Discover urban-living 2,000 years ago at Viriconium (Wroxeter) - once the fourth largest city in Roman Britain. Wander the remains of the bathhouse and explore a reconstructed town house from a city which was almost as large as Pompeii. Discover the daily lives of the people who lived here with the audio tour and through their objects - found here and on display in the museum.

Parking Available
Toilets
Shop
Picnic Area

English Heritage
Driving Time: approx 40mins
www.english-heritage.org.uk


Wenlock Priory

Wenlock Priory

The tranquil ruins of Wenlock Priory stand in a picturesque setting on the fringe of beautiful Much Wenlock. An Anglo-Saxon monastery was founded here in about 680 by King Merewalh of Mercia, whose abbess daughter Milburge was hailed as a saint. Her relics were miraculously re-discovered here in 1101, attracting both pilgrims and prosperity to the priory.

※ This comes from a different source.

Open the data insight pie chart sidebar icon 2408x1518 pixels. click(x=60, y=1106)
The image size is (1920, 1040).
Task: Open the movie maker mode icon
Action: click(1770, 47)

By then Wenlock had been re-founded by the Normans as a priory of Cluniac monks. It is the impressive remains of this medieval priory which survive today, everywhere reflecting the Cluniac love of elaborate decoration. Parts of the great 13th century church still stand high.

Much Wenlock was also the home of Dr. William Penny Brookes (1809-95), originator of the still-continuing Wenlock Olympian Games, a major inspiration for the modern International Olympics.

English Heritage
Driving Time: approx 30mins
www.english-heritage.org.uk


The Shropshire Hills

An Area of Outstanding Natural Beauty

The Shropshire Hills AONB

Ludlow is on the southern edge of The Shropshire Hills Area of Outstanding Natural Beauty. This landscape of diversity and contrast created by varied geology, the Shropshire Hills provide a dramatic link between the Midlands and the Welsh mountains. Of the hills themselves, the craggy Stiperstones and Wrekin, the moorland plateau and valleys of the Long Mynd, the quarried Clee Hills, the wooded Wenlock Edge and the rolling Clun Forest all have their own character.

The Shropshire Hills Area of Outstanding Natural Beauty was designated in 1958 and covers an area of 802 square kilometres, extending from the Wrekin to the Clun Forest and from the Stiperstones across to the Clee Hills. The Shropshire Hills AONB is nationally important, and its key special qualities are the diversity and contrast of its landscape, its hills, farmland, woods and rivers, the important geology, wildlife and heritage they hold, plus scenic quality and views, tranquillity, culture and opportunities for enjoyment.